(TRY IT):
Print exactly the lines from the line with "Toggle the Important label switch" to the last line of the data, please, both included.

(PROVIDED RECORDS):
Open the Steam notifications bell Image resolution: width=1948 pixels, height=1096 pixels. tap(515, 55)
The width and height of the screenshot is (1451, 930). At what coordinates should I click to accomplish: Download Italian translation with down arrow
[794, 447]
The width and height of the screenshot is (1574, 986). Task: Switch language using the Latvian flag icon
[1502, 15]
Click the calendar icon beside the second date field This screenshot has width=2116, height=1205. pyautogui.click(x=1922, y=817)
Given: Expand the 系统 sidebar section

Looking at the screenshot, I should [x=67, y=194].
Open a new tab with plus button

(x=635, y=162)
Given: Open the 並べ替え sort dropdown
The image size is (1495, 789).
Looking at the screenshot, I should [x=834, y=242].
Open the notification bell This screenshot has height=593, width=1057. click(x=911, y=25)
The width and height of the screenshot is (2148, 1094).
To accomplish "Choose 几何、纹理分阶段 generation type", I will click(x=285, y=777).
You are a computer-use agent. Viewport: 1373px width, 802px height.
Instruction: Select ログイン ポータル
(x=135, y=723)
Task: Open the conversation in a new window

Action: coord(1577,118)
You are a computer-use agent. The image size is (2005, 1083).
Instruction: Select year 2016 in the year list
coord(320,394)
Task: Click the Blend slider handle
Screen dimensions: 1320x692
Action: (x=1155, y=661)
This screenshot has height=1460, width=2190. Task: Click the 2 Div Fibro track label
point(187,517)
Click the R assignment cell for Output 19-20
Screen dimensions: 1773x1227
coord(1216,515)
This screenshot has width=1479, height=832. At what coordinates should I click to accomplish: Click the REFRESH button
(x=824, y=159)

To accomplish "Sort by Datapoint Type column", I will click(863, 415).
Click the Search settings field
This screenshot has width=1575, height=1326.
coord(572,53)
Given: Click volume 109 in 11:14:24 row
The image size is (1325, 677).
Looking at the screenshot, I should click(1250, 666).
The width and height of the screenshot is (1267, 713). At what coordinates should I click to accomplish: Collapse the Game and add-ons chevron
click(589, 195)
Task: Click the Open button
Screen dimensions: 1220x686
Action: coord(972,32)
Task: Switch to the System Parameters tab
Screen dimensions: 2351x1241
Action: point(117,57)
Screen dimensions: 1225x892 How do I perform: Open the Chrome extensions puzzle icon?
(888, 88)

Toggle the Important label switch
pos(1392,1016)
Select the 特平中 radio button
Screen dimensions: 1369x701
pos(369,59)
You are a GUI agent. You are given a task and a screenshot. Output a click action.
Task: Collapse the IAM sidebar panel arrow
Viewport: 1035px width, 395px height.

(RESPONSE):
Toggle the Important label switch
pos(1392,1016)
Select the 特平中 radio button
Screen dimensions: 1369x701
pos(369,59)
You are a GUI agent. You are given a task and a screenshot. Output a click action.
Task: Collapse the IAM sidebar panel arrow
Viewport: 1035px width, 395px height.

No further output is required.